ZIMBABWE: FORMER WOMEN MEMBERS OF NKOMO'S ZIPRA FORCES TRAIN FOR INTEGRATION INTO NATIONAL ARMY
Record ID:
919571
ZIMBABWE: FORMER WOMEN MEMBERS OF NKOMO'S ZIPRA FORCES TRAIN FOR INTEGRATION INTO NATIONAL ARMY
- Title: ZIMBABWE: FORMER WOMEN MEMBERS OF NKOMO'S ZIPRA FORCES TRAIN FOR INTEGRATION INTO NATIONAL ARMY
- Date: 25th June 1981
- Summary: 1. LV PAN Armed women double onto parade ground 0.17 2. SV Women in civilian clothes watch as women soldiers perform drill exercises (3 shots) 0.35 3. SV Civilians watch PAN TO Army women playing netball (2 shots) 0.60 4. LV & CU Women soldiers playing volleyball 1.05 5. GV Women running to assembly point 1.10 6. SV Women receiving
- Embargoed: 3rd March 2016 12:00
- Keywords:
- Location: GWELO, ZIMBABWE
- Country: Zimbabwe
- Reuters ID: LVA90XY6GGSRAG25IBKAR86L44BK
- Aspect Ratio: 4:3
- Story Text: INTRODUCTION: All the former guerrilla forces in Zimbabwe have now been disarmed and are being integration into the country's national army.
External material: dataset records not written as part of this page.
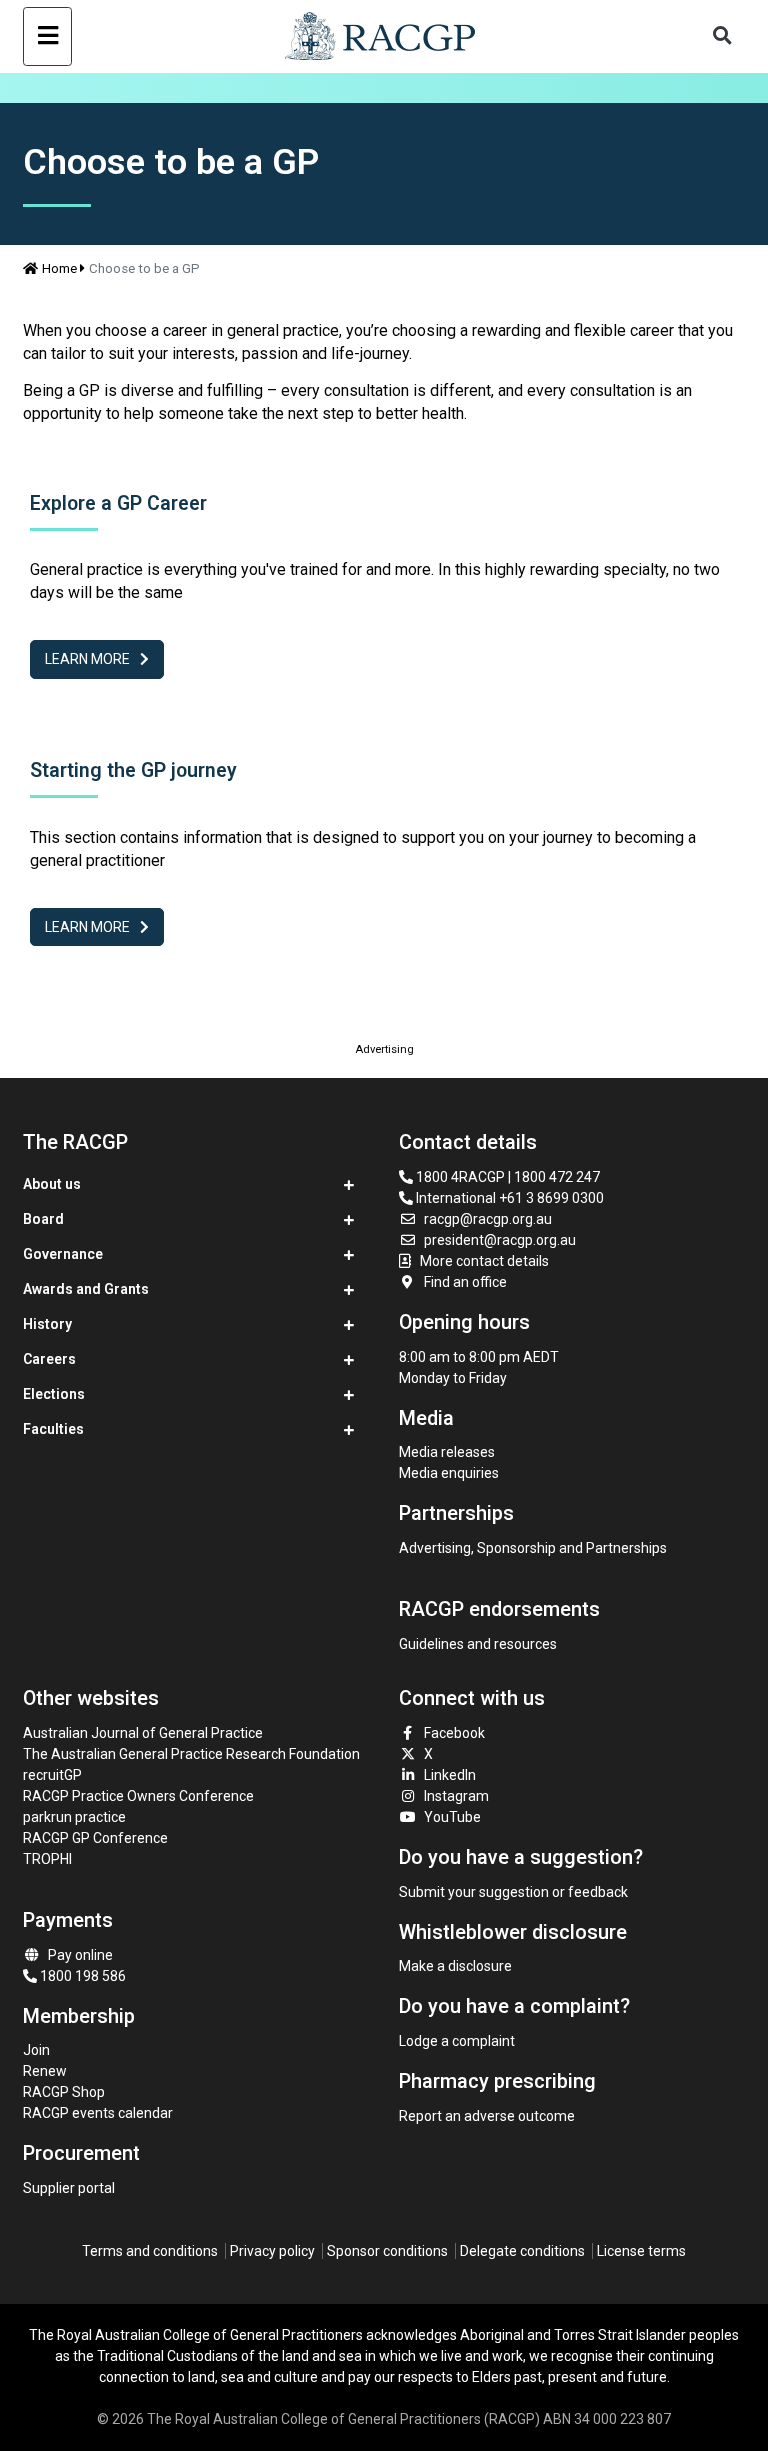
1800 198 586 (81, 1976)
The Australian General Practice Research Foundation (191, 1754)
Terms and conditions (150, 2251)
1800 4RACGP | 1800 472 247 (506, 1177)
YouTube (452, 1817)
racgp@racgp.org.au (488, 1219)
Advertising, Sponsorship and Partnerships (533, 1548)
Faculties (53, 1429)
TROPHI (47, 1859)
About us (52, 1184)
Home (59, 268)
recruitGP (52, 1775)
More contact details (484, 1261)
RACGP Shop (64, 2092)
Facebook (454, 1733)
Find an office (465, 1282)
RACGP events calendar (98, 2113)
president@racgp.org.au (500, 1240)
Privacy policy (272, 2251)
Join (36, 2050)
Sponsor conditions (387, 2251)
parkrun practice (74, 1817)
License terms (641, 2251)
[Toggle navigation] (47, 36)
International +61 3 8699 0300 (508, 1198)
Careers (49, 1359)
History (47, 1324)
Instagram (456, 1796)
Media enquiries (449, 1473)
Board (43, 1219)
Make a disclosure (455, 1966)
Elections (54, 1394)
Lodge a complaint (457, 2041)
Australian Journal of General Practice (143, 1733)
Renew (45, 2071)
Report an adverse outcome (487, 2116)
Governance (63, 1254)
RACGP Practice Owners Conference (138, 1796)
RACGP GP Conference (95, 1838)
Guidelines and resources (478, 1644)
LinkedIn (450, 1775)
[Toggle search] (723, 36)
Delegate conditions (522, 2251)
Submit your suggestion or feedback (513, 1892)
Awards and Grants (86, 1289)
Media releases (447, 1452)
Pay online (80, 1955)
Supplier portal (69, 2188)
The highly sensitive disarmament operation ended last month (May 19) when men of Opposition leader Joshua Nkomo's wartime Zimbabwe People's Revolutionary Army (ZIPRA) handed over the last of their weapons. The last armed stronghold of the Zimbabwe African National Liberation Army (ZANLA) -- the wartime force of Prime Minister Robert Mugabe -- was also disarmed last month (May 15).
SYNOPSIS: The success of the army's integration programme has followed intensive planning by Zimbabwe's Joint High Command, a combination of Zanla, Zipra and former Rhodesian army officers. There are 674 women at this Zipra camp near Gwelo and they all hope to be enlisted in the national army. The camp, called Assembly Point Sierra, has been in existence for 14 months. All the women trainees come from a base in Zambia.
Sierra is one of two womens' assembly points in Zimbabwe. The other is known as Assembly Point Tango, about 200 kilometres (about 124 miles) to the east and is a camp for female members of Zanla.
The integration of Zanla and Zipra forces into Zimbabwe's army is reported to have been a well organised and untroubled exercise. Any fears that tribal and political rivalries would be rekindled are said to have proved unfounded.
By late this year, Zimbabwe expects to have a 65,000-strong national army, mostly former guerrillas. Between 8,500 and 10,000 Zanla and Zipra personnel have joined the integration exercise designed to mould them and the armies of the former white regime into one national force. About three thousand men and women complete their training and enter the army each month.